Supreme Court hopefuls trade spars in Davies

Aaron Vehling

Liberal. Conservative. Moderate. Independent. Democrat. Republican.

These terms are a part of nearly every campaign, and they have found their way into the Wisconsin Supreme Court election, which will be held April 1.

The candidates running for an open position on Wisconsin’s Supreme Court – Barron County Judge Ed Brunner and State Appellate Judge Pat Roggensack – spent much of their on-campus debate Monday evening discussing the place personal and political biases should have in a justice’s rulings.

Throughout the debate, which was held in the Council Fire Room in Davies Center, Roggensack said she considers herself an independent, despite a reputation as a conservative judge.

“I’m an independent, because I know what that means,” she said.

Brunner said sometimes characterizations of candidates can be misleading. He cited talk show host Charlie Sykes as making reference to him one day as a moderate and the next as an extreme liberal.

“I tell people I’ve never moved so far to the left in one day in my life,” Brunner joked.

He added that while he may bring personal and political beliefs to the bench, he has made no secret about what those biases may be.

“It takes courage to speak your mind,” he said. “Many people don’t like my stand, and I’m sure they will vote the other way.”

Roggensack again said that because she wants to be an independent judge, she should not make broad belief statements.

“I do not take personal positions on substantive issues,” she said.

Roggensack said interested parties, however, could look at her previous decisions to get a sense for how she may decide cases as a state Supreme Court justice.

“All you have to do is look on the Internet,” she said. “Anybody can find me.”

Voting citizens have a right to know where candidates stand on various issues, Brunner said.

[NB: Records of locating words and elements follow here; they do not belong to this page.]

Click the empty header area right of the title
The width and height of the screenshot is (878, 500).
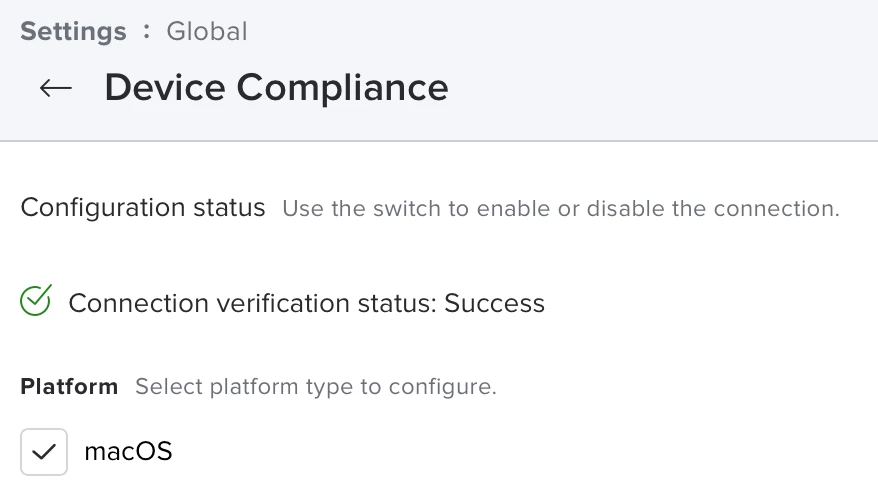663,88
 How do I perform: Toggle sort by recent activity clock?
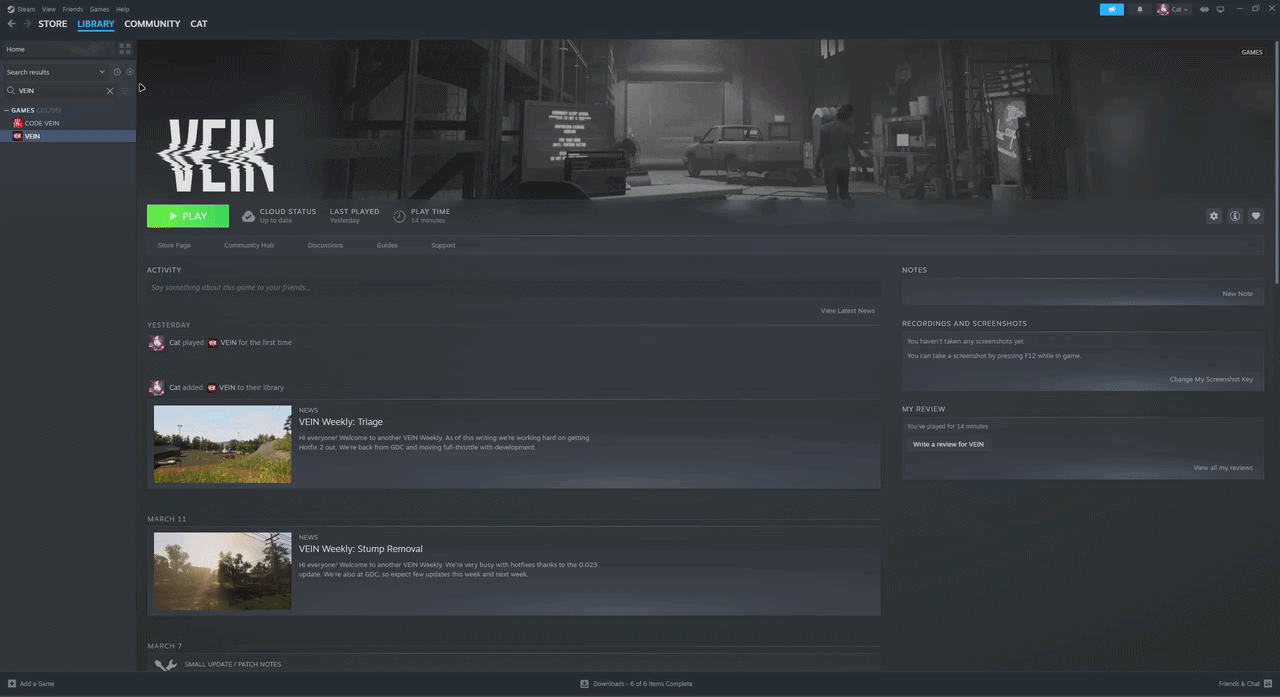[x=117, y=72]
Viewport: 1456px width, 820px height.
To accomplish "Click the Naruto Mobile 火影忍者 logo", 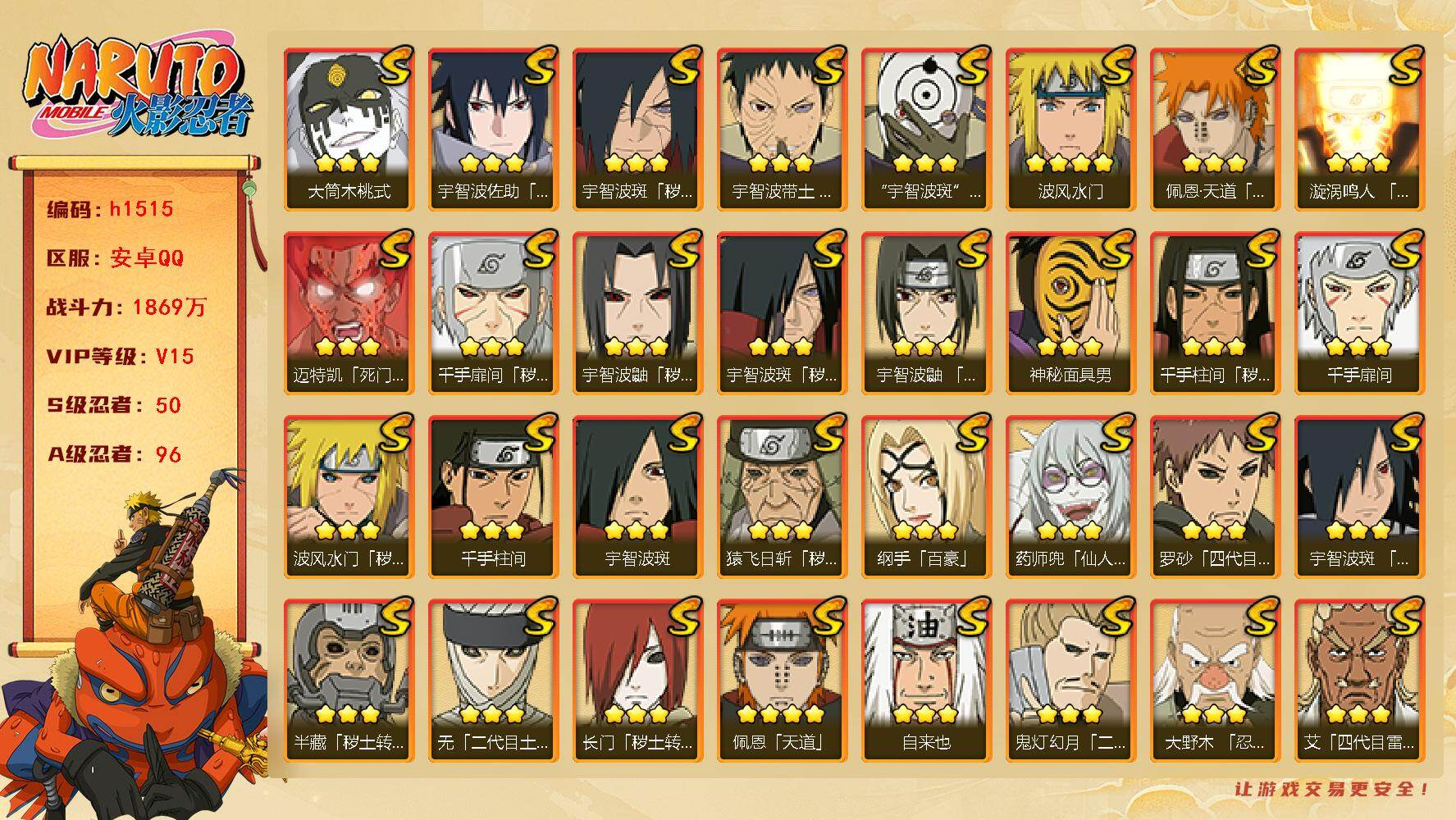I will pos(135,88).
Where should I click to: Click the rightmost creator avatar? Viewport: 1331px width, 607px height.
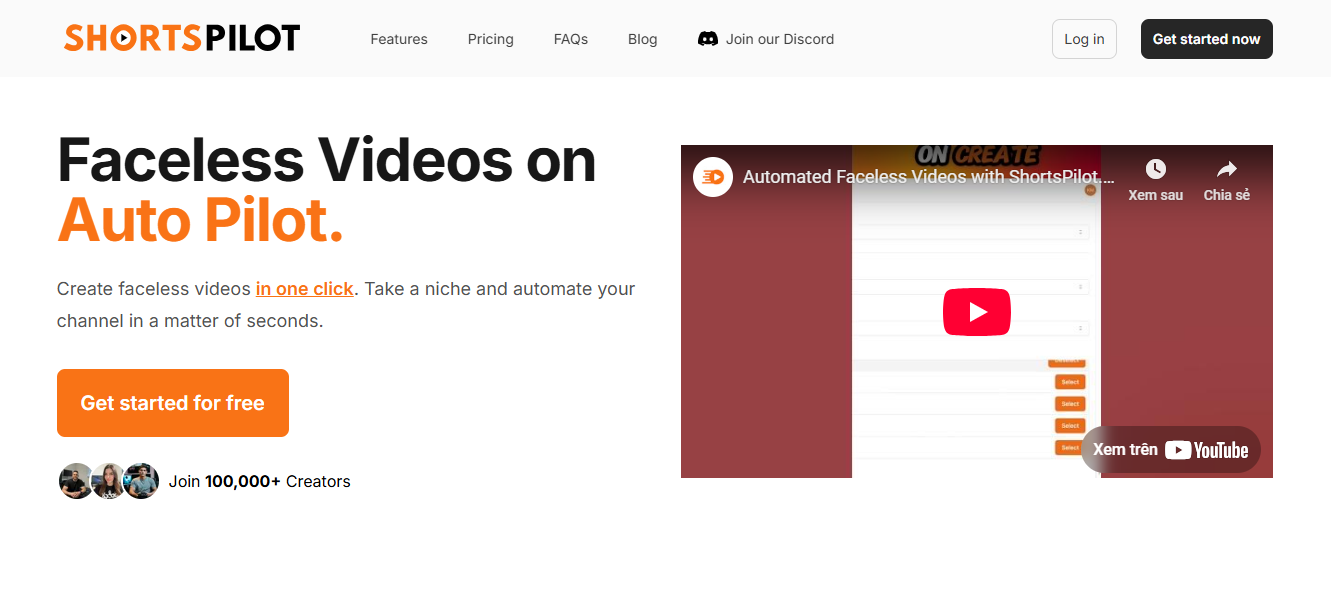[141, 481]
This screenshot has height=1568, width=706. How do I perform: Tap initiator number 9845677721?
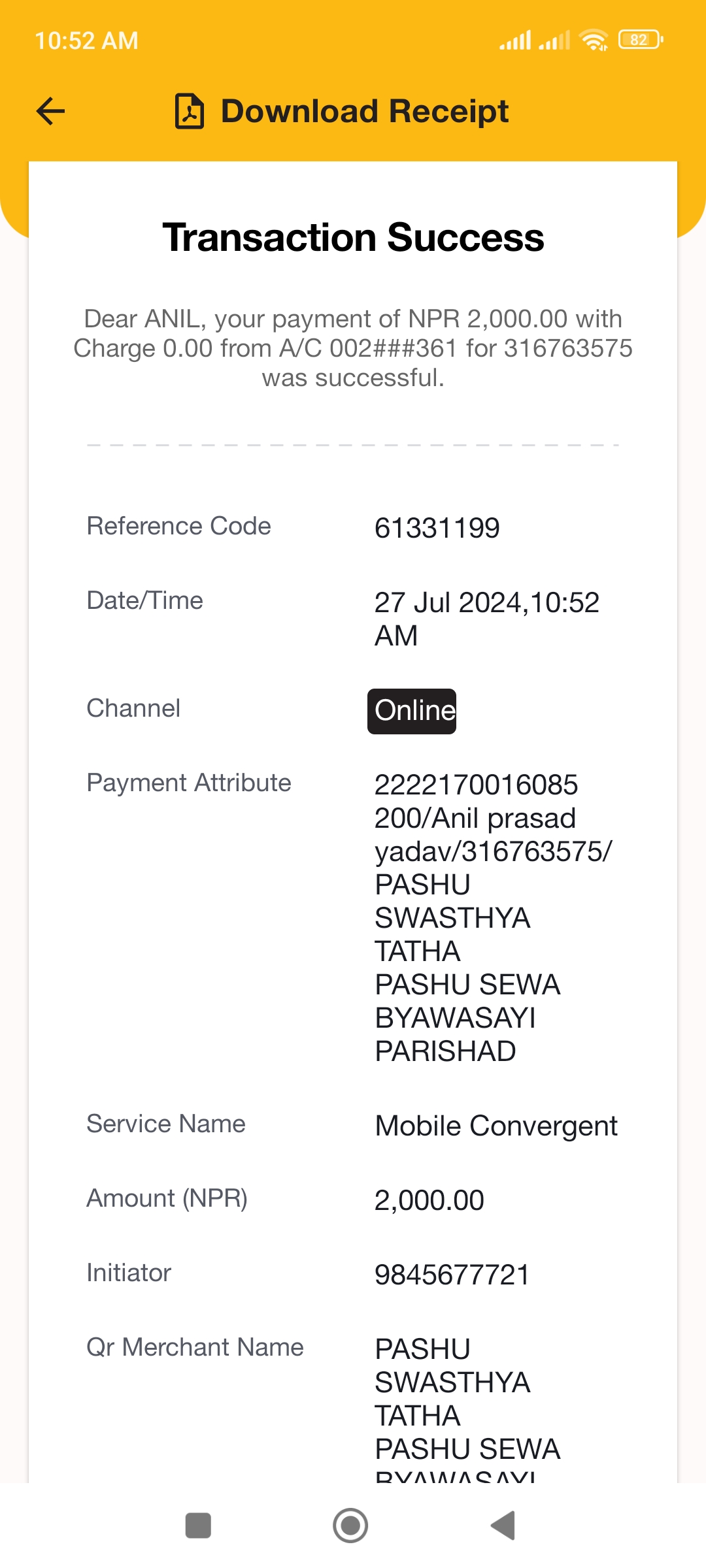(x=452, y=1275)
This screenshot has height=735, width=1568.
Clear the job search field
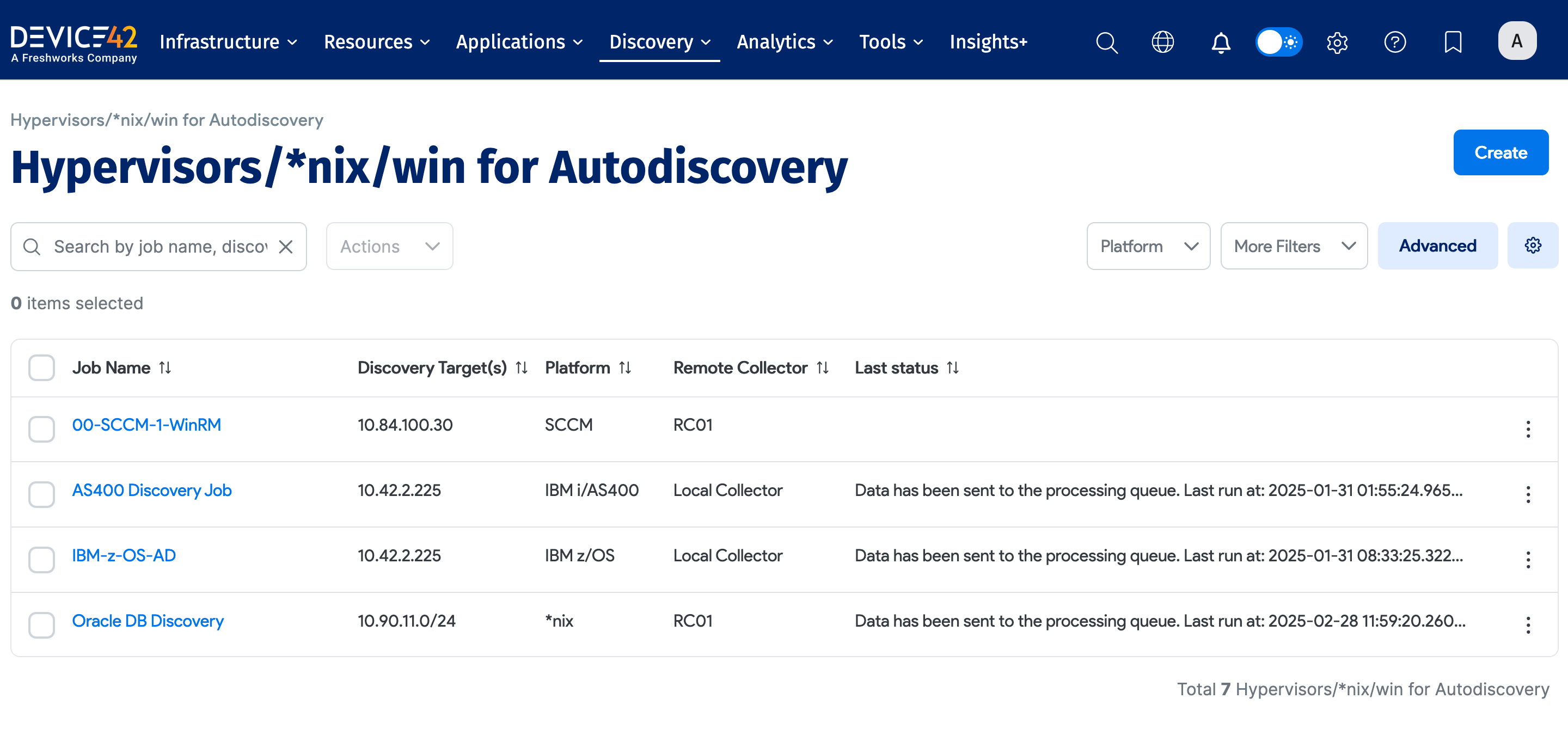(285, 247)
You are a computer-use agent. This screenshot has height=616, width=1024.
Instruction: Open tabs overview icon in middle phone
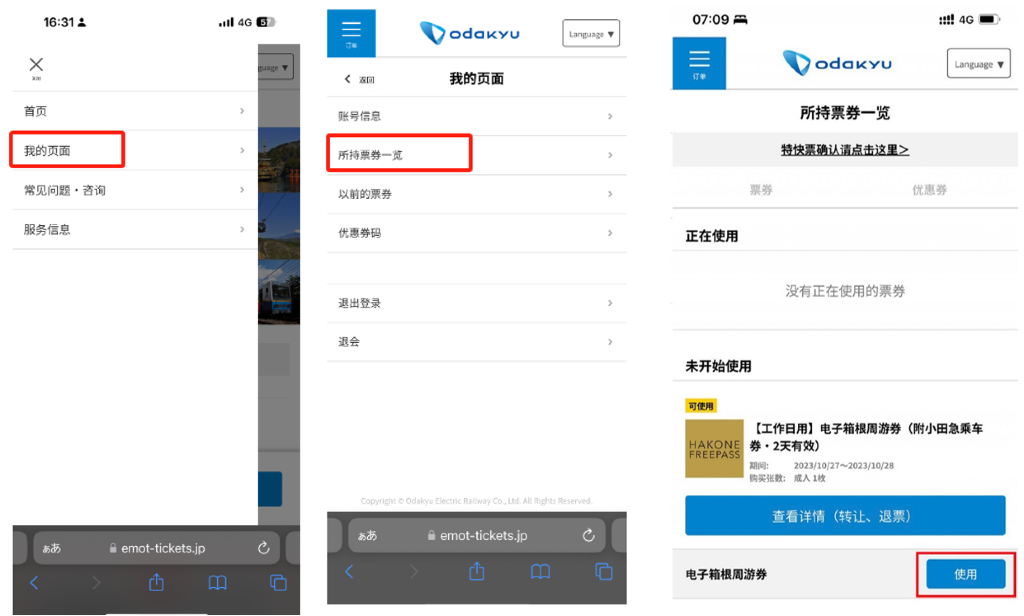click(603, 571)
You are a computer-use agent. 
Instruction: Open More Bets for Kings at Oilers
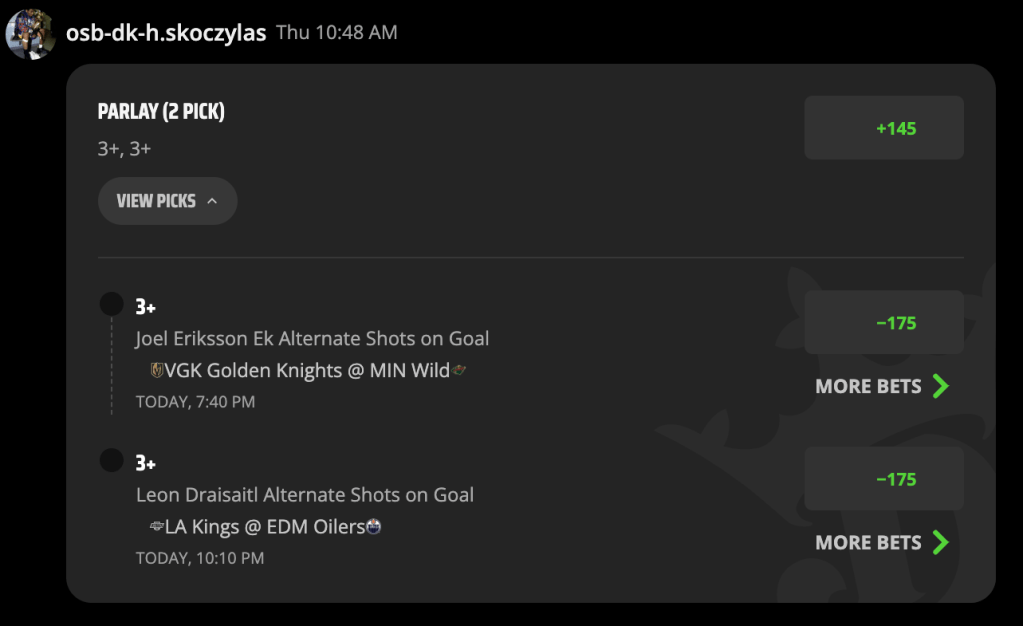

In a democracy it is wrong to leave decision-making a mystery, he said.

“You don’t have to search through cases to find (my) information (about my stand on the issues),” he said.

In addition to their disagreement on potential biases, the candidates also questioned each other’s involvement with political parties and interest groups.

Roggensack questioned whether Brunner’s openness on issues is an attempt to get votes from supporters of the interest groups his opinions seem to support.

Brunner, in turn, questioned Roggensack’s involvement with the Republican Party. He made note of Roggensack attending a recent Republican Party function as a master of ceremony.

Roggensack defended her involvement by saying that she had seen Brunner at a recent Democratic Party function. She went on to say that she meets with many people, regardless of party or other affiliation.

“Wherever people are gathered, I go,” she said. “Justices should meet with as many people as possible during an election.”

In any case, Brunner said attending an event is different than being a master of ceremonies at one.

“If you’re an independent, you’re an independent,” he said. “If you’re a party, you’re a party.”

Being an appellate judge, Roggensack said she brings a different perspective that is not represented on the current state Supreme Court. She said she has written many court opinions on cases the appellate court has seen during her time.

Brunner said he is qualified for a position on the Supreme Court, because he has seen a wide variety of cases in his years as a Barron County Circuit Court judge. These cases have allowed him to affect people’s lives, he said.

“All of these cases and all of this interaction with people in the community affects the lives of real people,” he said. “The decisions that the Supreme Court will make will affect real judges and real people in the real world.”